HILLSBOROUGH: More diplomacy needed in North Korea standoff

To the editor:
   In late 2011, Kim Jong-un became the head of state of North Korea following the death of his father, Kim Jong-il.
   A poor economy, terrible foreign relations, nuclear exploration, militarization, human right’s controversies, and a cult of personality in his homeland characterized Kim Jong-il’s rule and his oppressive dictating style. He is remembered in America for his eccentric and unpredictable actions, and many had hoped that the new leader of North Korea would be open to social and military reform within the country.
   This high hope seems to have been dashed during the last few months of Kim Jong-un’s rule. Amid recent and constant threats of nuclear attacks, how concerned should we, as U.S. citizens, be about our safety?
   While it is clear that North Korea can manufacture and test nuclear equipment and weapons, there is little indication whether they have the technology to accurately fire these warheads a substantial distance. In other words, we have no idea how far the North Korean weapons can reach.
   Conflicting reports have littered the airways, leaving most Americans very confused and quite concerned.

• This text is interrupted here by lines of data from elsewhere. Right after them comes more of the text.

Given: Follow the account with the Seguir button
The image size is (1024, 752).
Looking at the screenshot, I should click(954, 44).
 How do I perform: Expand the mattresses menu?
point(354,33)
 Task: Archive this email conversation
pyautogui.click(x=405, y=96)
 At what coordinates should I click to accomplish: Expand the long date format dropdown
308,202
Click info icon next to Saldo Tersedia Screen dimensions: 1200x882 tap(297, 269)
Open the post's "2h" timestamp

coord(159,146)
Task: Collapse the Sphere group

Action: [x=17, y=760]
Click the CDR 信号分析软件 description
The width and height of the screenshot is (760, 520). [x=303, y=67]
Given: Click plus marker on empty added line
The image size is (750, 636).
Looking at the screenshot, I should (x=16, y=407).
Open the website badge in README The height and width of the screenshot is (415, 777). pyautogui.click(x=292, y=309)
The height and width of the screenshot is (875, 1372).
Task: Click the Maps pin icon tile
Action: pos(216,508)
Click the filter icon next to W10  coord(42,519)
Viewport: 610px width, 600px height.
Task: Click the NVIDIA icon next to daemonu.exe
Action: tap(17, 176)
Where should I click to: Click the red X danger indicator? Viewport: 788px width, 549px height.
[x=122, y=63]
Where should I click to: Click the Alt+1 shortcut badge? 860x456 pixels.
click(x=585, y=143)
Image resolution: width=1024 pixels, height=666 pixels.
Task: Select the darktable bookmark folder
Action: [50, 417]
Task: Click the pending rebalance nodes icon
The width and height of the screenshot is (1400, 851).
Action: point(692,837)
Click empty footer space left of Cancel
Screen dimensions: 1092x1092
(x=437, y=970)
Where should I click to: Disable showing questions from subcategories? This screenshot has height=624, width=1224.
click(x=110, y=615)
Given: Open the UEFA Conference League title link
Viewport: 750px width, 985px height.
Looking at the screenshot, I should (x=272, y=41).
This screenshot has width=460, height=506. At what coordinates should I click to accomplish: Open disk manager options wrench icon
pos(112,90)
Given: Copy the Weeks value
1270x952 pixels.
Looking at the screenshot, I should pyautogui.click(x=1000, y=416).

The Defense Intelligent Agency has recently reported that they believe that North Korea can manufacture nuclear weapons that are small enough to be delivered over large distances.
   Secretary of State John Kerry has recently stated that to assume that North Korea could transport such devices would be “inaccurate.”
   It is difficult to say whether the U.S. or its allies face any real threat. North Korea, however, continues to threaten America (and, even more specifically, Tokyo) with nuclear attacks, if necessary. Most officials agree that a nuclear strike is unlikely and even impossible at this point, yet this information comforts very few.
   An unstable and inexperienced leader of an oppressive dictatorship, with nuclear expectations, should not be taken lightly. The United States and other influential and affected allied powers should do much more to open communication with North Korea and settle international and North/South Korea relations.